ノート代わりに使う「ルーズリーフ」。この言葉の語源はどこからくるのでしょうか? そもそも、ルーズと聞くとあまり良い意味ではない印象がありますが…、ということで、ルーズリーフのことを調べてみると、とても奥深い世界があったのです。

ルーズリーフの言葉の由来は?

ここで、「ルーズ」と「リーフ」の単語が持っている意味をまとめてみましょう。

まずは「ルーズ」から。

・放たれた・自由な・固定されていない・結んでない・離れている・束ねていない・ゆるんだ

 

一語一語の意味を見てると、意味の関連性が薄いことが分かります。なかには、ポジティブな意味合いもあるので、「ルーズ」という単語が良くない意味だけに使われる訳ではなさそうです。さらに、束ねていないなどルーズリーフの意味を連想させる単語もありますね。

 

次に「リーフ」の意味を見てみましょう。

・葉 ・(書物の)一枚 ・(折りたたみテーブルの)自在板部分

 

こちらも異なる意味を持っていますよね。
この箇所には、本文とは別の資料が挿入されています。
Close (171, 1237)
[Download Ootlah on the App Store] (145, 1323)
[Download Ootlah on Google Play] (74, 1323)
単語ごとで見ると、「ルーズリーフ」の意味は、以下のように考えられます。

 

ルーズリーフ=束ねてない一枚の紙

 

「だらしない紙」という意味ではなかったですね(笑)。語源を見てると、束ねていない=フレキシブルに活用ができる紙ということが分かります。いつ頃からルーズリーフが使われはじめたのでしょうか? 次に、ルーズリーフの歴史を見てみましょう。

ルーズリーフは学生のアイデアから生まれた

ルーズリーフのように、穴が開いた紙をリングバインダーで綴じるという方法は19世紀中ごろに誕生しました。

当時は、スケッチブックのような感じで使われていましたが、画期的な方法を編み出したのが、後に出版社プレンティスホール創始者となる、リチャード・プレンティスエッティンガ―です。

彼は大学で祖税法学を学び、教授の助手をしていた学生でした。そして、リチャードは教授本を出版するという大きなチャンスを手に入れます。

彼が書いた本の売れ行きは上々で、重刷注文を出版社に依頼しますが、第二版が手元に届く前にアメリカが長年改正されていなかった租税法を改正してしまったのです。

このままだと、現実と書籍の内容に不一致が出てくる状態になってしまう。そこで、リチャードはページをバラバラにして、穴を空けてリングバインダーに綴じ、改正されたページを取り変える手法を選びました。

これが、世界初の加除式書籍です。この方法を採用することで、書籍を常に最新の状態に更新することができるようになりました。

現在も、日々法律が更新される法令集や機械操作のマニュアル、病院のカルテなど、さまざまな書籍に利用されています。

視点を変えれば新しい価値が生まれる

名前の通り、束ねていない一枚の紙ということから、変更点がある箇所の差し替えができるなど、紙の活用の幅が広がりました。この利用方法を学生が思いつくとは、本当に画期的なことです。

フレキシブルに活用ができるルーズリーフのように、既存のものでも見方を変えて新しい使い方を編みだす発想は、大人になった私たちでも持っていたいものですね。